* [WRITTEN INSTRUCTION 1]:
Report every line of the records that contains the string "icon". Case counts, so include only lines where it appears in that exact case.

* [SUPPLIED TEXT]:
--------------------------------

Monday, April 18, 2011

Bonus Material

TWO THINGS FROM BUCERIAS
 
Here are a couple of additional items from the south.  One is a short video  of the master of the boogie board.  (Hope you can get it to play.) The waves were not too good this year.  (Thanks P for the video!)  The second item is a picture of us with our good friend Marisol and her roommate Miriam at lunch just a couple of days before we came back north.  For those who do not know, Marisol was one of my students at Franklin University; she is a wonderful person and the reason we now live in Bucerias during the winter.  Thanks Marisol!
 
 
http://www.flickr.com/photos/9151458@N07/sets/72157626401870693/
 
dan and rebecca

Sunday, April 17, 2011

RETURN NORTH

 

 

O-H-I-O

 

As mentioned in our last newsletter we were preparing to make our way up north.  And here we are back north for about ten days – seven days of rain and clouds and three days of sun.  I have filed the taxes and am considering a ticket to go back south.  As Mrs.T relates below she is quite happy to be back among her blooming flowers and the fauna of our forest.  But before we turn to her short tale, we should mention Oaxaca again.

 

As you no doubt noted, Mrs. T was overjoyed just to see the Tule Tree and Monte Alban was icing on the cake.  But we also visited Mitla, which is an older Zapotec site, and nearby Teotitlan del Valle where there are reputedly 2000+ weavers.  (No, that is not an extra zero.)  We visited the "Bug in a Rug" studio/shop and had quite a good description of all the natural dyes and a demonstration of their rug weaving techniques.  The Zapotecs had been doing this for centuries before the Spanish conquest and the subsequent introduction of the modern spinning wheel and weaving loom.  Several of Teotitlan's artisans are world renown and are represented in public and private collections, including a nice rug at our condo.  In the pictures you will see the exquisite rug that KA of our group from Casa Ollin purchased.  R bought a pillow cover which goes well with Turkish ones we have had for some time.

--------------------------------

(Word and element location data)
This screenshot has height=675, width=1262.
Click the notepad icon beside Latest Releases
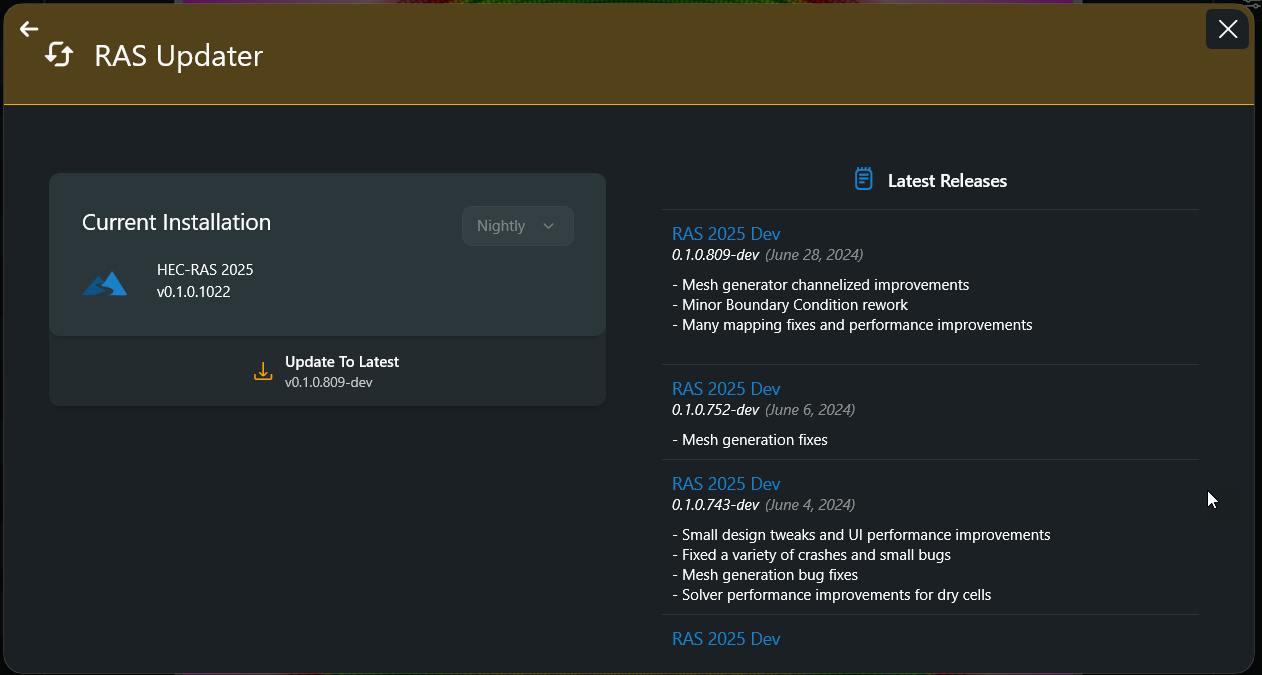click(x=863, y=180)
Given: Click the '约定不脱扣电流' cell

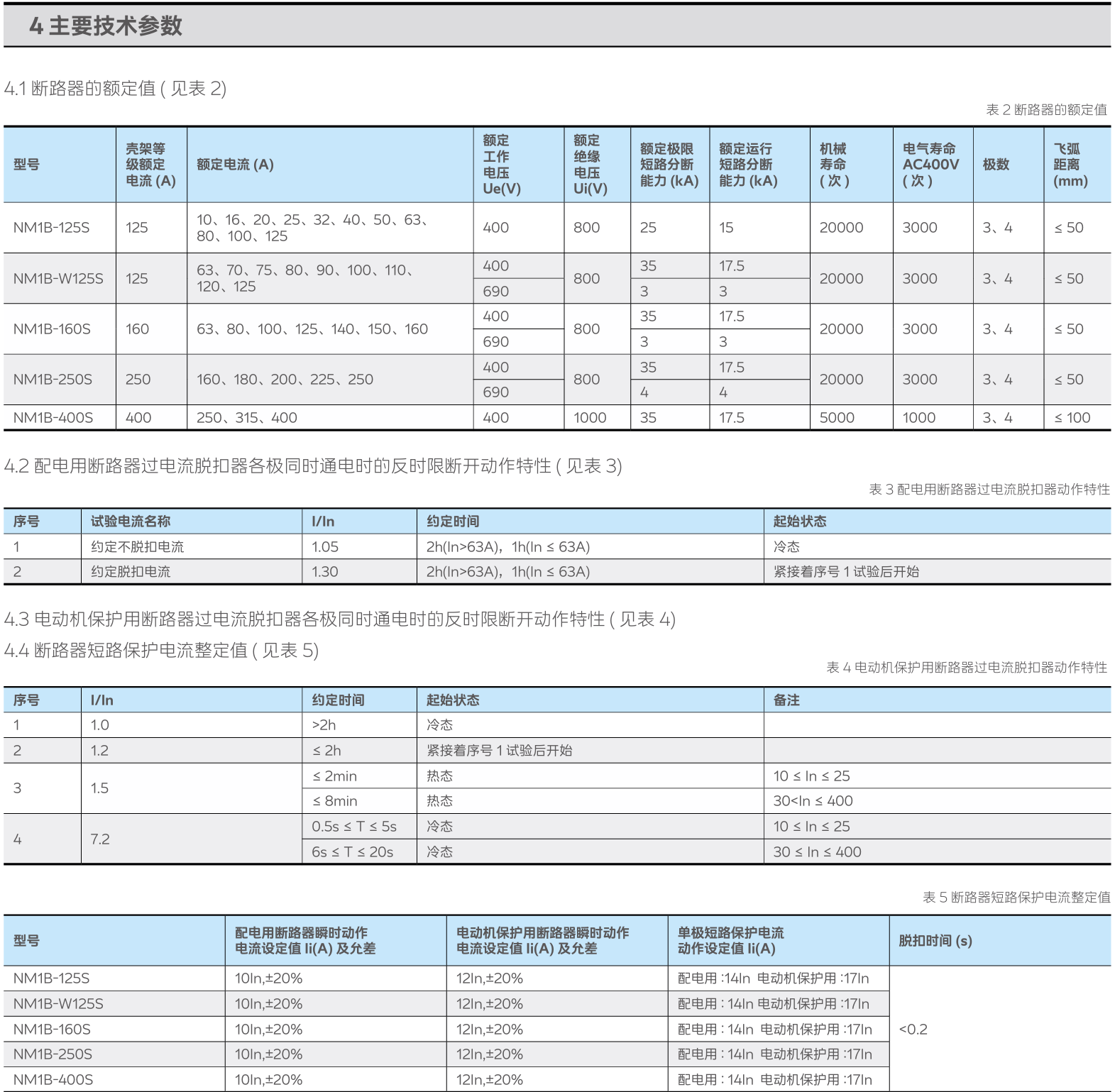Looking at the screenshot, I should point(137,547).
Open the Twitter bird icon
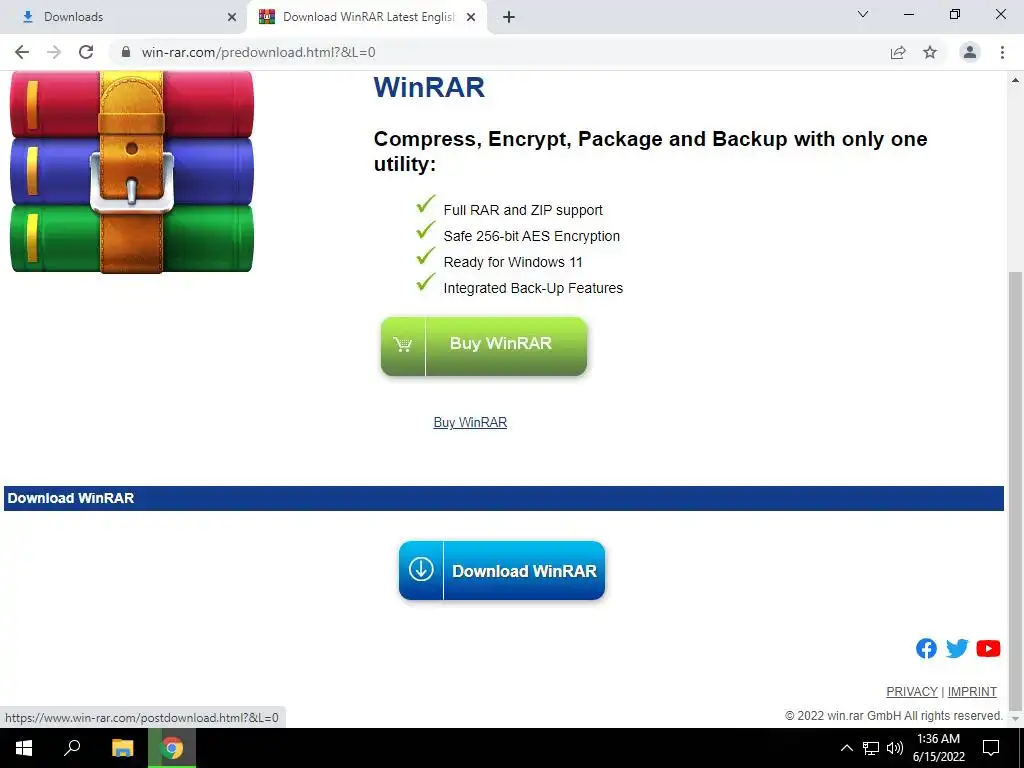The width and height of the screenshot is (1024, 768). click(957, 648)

--------------------------------

* [WRITTEN INSTRUCTION 2]:
According to the blog text, why is Marisol thanked at the end of the post about two things from Bucerias?

* [WRITTEN ANSWER 1]:
Click the notepad icon beside Latest Releases
Open the Twitter bird icon

* [WRITTEN ANSWER 2]:
Marisol is thanked because she is a wonderful person and the reason the writers now live in Bucerias during the winter. She had been one of the writer's students at Franklin University.